=== INSTRUCTIONS FOR THE TASK ===
Reproduce word for word the part of the personal injury commentary below that opens with "We have all" and closes with "who are injured.".

=== DOCUMENT TEXT ===
******************************

Iowa Personal Injury News: This story from the Des Moines Register has Ellen Hubbell’s lawyer having to make excuses for his client suing a negligent party that provided a crappy golf cart that caused her to become seriously injured. The owner supplies a crappy golf cart with an unsecured seat that tosses the lady out and to the ground and somehow she ends up being the bad "guy". It’s ironic that insurance companies through insurance contract terms force lawyers to sue negligent parties so they can be indemnified and then malign personal injury lawyers for doing what they require us to do.
Here is attorney George LaMarca making excuses for doing what the law requires us to do (and doing it very well I might add) in order to deflect the hostility jurors have over personal injury litigation. Everyone thinks the other guy’s lawsuit or personal injury claim is frivolous. But when the same guy who yells about all personal injury litigation being frivolous wants us to represent him he now wants everyone to believe this one isn’t frivolous. It's the old saying, do unto others as you would have them do unto you.
We have all become short sighted about how the world really works when controlled by insurance companies. (How many billions does Wellmark have in it's reserve account? $1.3 Billion! See story below.) Now, even Iowa personal injury lawyers have to explain (make excuses) for why we do what we do when it should be obvious why we do it; but probably isn’t because it's hidden in the fine print. It’s ironic that insurance company executives get to hide the fact they are the ones forcing lawsuits, not the lawyers that help victims who are injured.
If you want to be fully compensated, then you too will have to sue. It's all about the fine print in the insurance policy you bought - not the personal injury lawyers or personal injury lawsuits. It's not the civil justice system - it's the insurance industry. You see insurance executives love to hate us because they know we are just doing what they force us to do and then get to blame us for doing it. They escape the wrath of the public while heaping it on us. And in this case it should be obvious George feels the need to make a premptive strike with publicly explaining insurance law.

******************************

=== GIVEN INFORMATION ===

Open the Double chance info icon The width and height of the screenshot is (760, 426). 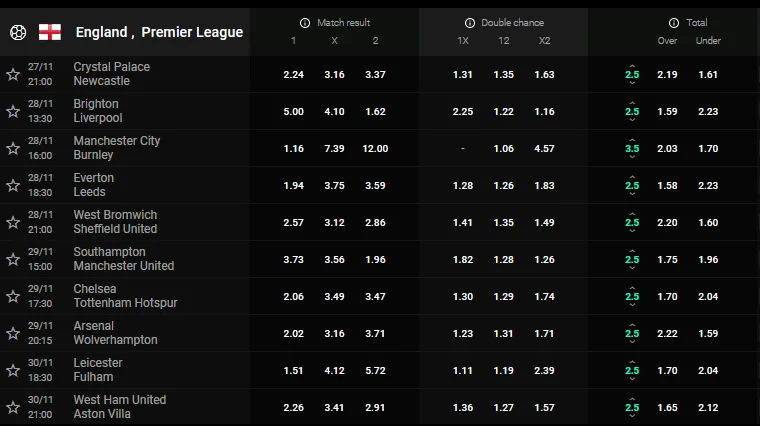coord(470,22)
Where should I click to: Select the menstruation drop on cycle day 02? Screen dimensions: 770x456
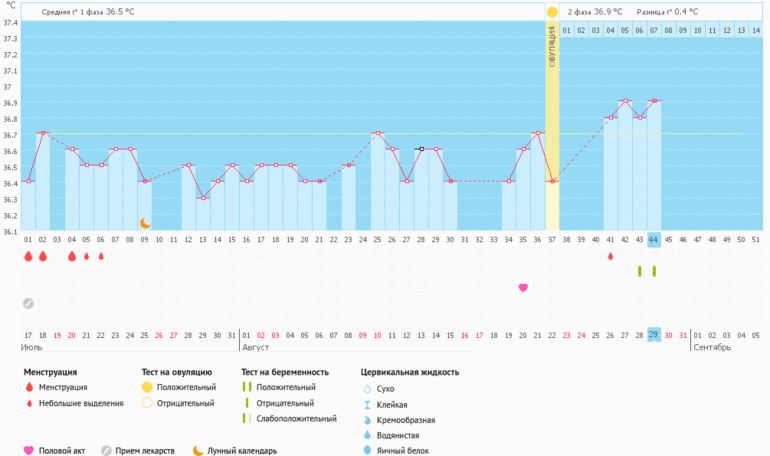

******************************

=== RESPONSE TO THIS EXERCISE ===
We have all become short sighted about how the world really works when controlled by insurance companies. (How many billions does Wellmark have in it's reserve account? $1.3 Billion! See story below.) Now, even Iowa personal injury lawyers have to explain (make excuses) for why we do what we do when it should be obvious why we do it; but probably isn’t because it's hidden in the fine print. It’s ironic that insurance company executives get to hide the fact they are the ones forcing lawsuits, not the lawyers that help victims who are injured.